> **Source excerpt**
Parliament is now discussing a budget, the largest and heaviest ever placed upon the people of Canada. We have just concluded our discussion of a war appropriation act calling for $1,470,000,000 for war purposes, and I believe that that, too, was the largest war appropriation act ever placed before the House of Commons. As a result, every loyal Canadian must, I am sure, be seized with a sense of the emergency that is facing us in these days. The whole world is in such a situation as to call for the utmost endeavours and the greatest efforts of all mortals to save democracy and even our civilization. In my humble opinion the people of Canada are in a mood that says in the loudest possible voice to the government: Carry on the war effort and provide the men and materials needed whatever the cost may be, but take he'ed that your taxation measures are equitable and the burden just. By that yardstick I believe we should judge the budget before parliament to-day.

I am also of opinion that the policy adopted by the Minister of Finance (Mr. Ilsley) of pay as you go, so far as that is practicable, is a sound one, but it must necessarily involve a great burden of taxation, one that must make us all sit up and take notice.

Many of us believe that the government has spent large sums of money not altogether economically, not with perfect efficiency;

nevertheless we feel that they are doing their part in this war and that we must give them our support. It is our duty therefore, I take it, to say nothing and do nothing that will interfere with or hinder or delay our war effort.

I see many commendable things in the budget. It calls upon those drawing an income to pay a heavy income tax, but I believe that the people of Canada who are receiving an income are even more anxious to pay taxes than this government is aware. I believe that they are of opinion that so long as the money is wisely spent to further our war effort, the taxes will be paid and the war prosecuted. Rather than condemn the government for exacting too many taxes, I believe that the people of this country are more inclined to say: Make a greater effort, even though it may cost more.

> **Provided material**

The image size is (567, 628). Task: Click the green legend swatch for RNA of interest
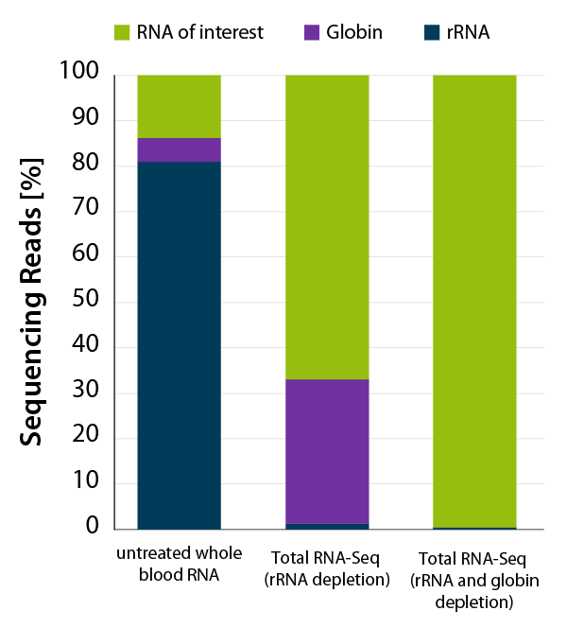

> **Set problem**
Can you carry on the parliamentary speech about Canada's wartime budget, starting right after its final sentence?

> **Written response**
There are one or two matters I should like to draw to the attention of the house in connection with this budget. I feel that the middle-classman, the man with a small income, is being called upon to pay too great a share of taxation. I believe that the man with a small income should be given more consideration, and that certain groups of our people should be relieved. Just recently I was consulted by one of my constituents, and I should like to bring the point he raised to the attention of the Minister of Finance. He is a young chap with a small income. He found it his duty and his privilege to take into his home his sister-in-law and four children, recently arrived as guests from England. That, of course, casts a great responsibility upon a man with a small income. Even though it is a pleasure to him to do it, it seriously handicaps his opportunities. So far as I am aware, no provision is made in the budget whereby this man could get exemption from income tax on behalf of those four children and the mother, even though he can receive no assistance from his brother in England on behalf of the family. I would ask the Minister of Finance to take this case into consideration and see if the same exemption cannot be granted in respect of the four children and the mother as is granted in the case of ordinary dependents. I think that would be a proper gesture towards those generous-minded citizens of Canada who have come to the rescue of friends from overseas in time of trouble.

So far as the tax on gasoline is concerned, the government might have gone even further and limited the consumption of gasoline in order to save foreign exchange, and perhaps made the tax even higher on gasoline used solely for pleasure purposes.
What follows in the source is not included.